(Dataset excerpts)
↓
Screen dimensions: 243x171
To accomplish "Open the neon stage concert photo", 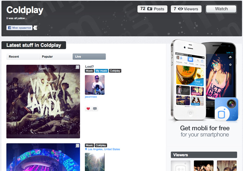I will [43, 157].
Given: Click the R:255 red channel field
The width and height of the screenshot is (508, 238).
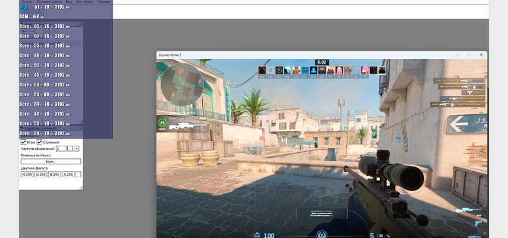Looking at the screenshot, I should 27,174.
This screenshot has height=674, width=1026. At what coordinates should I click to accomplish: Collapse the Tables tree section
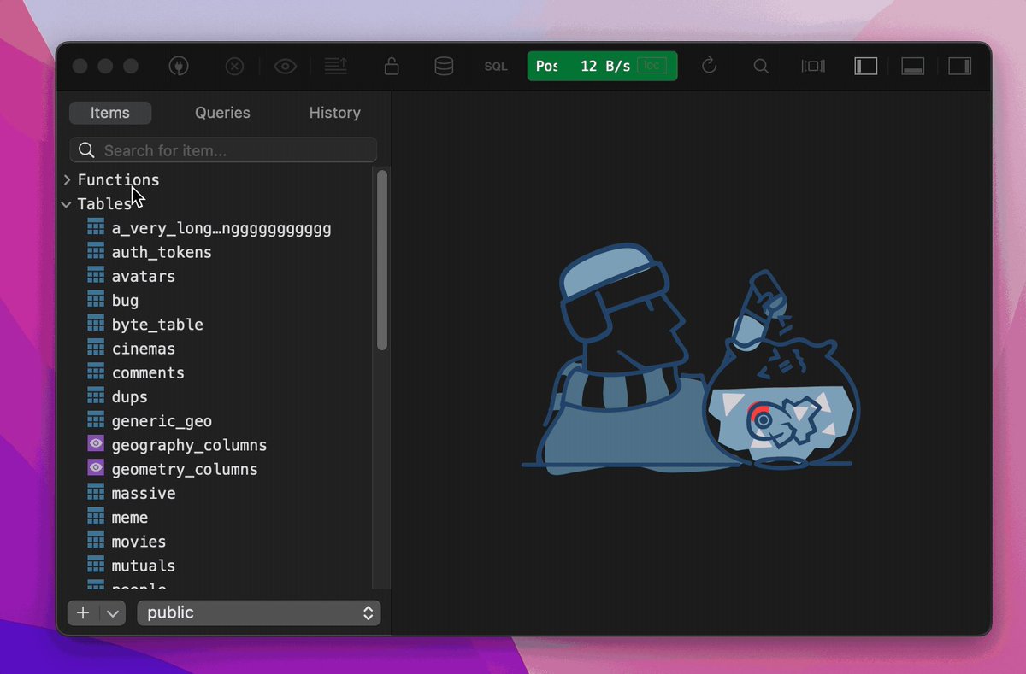[66, 204]
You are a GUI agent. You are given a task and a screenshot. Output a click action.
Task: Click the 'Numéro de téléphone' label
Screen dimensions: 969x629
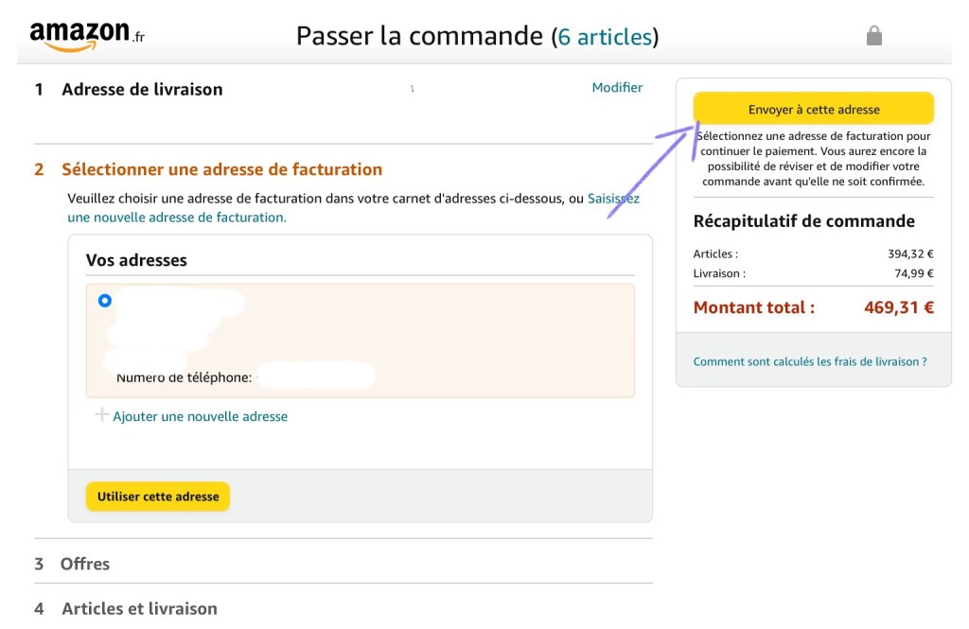pyautogui.click(x=184, y=377)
↑
=== PROBLEM STATEMENT ===
Only the lines from the line containing "Task: Click the 'Numéro de téléphone' label" through the last line of the entries above should be reproduced, word for word and without pictures.

=== SOLUTION TO THIS TASK ===
Task: Click the 'Numéro de téléphone' label
Screen dimensions: 969x629
pyautogui.click(x=184, y=377)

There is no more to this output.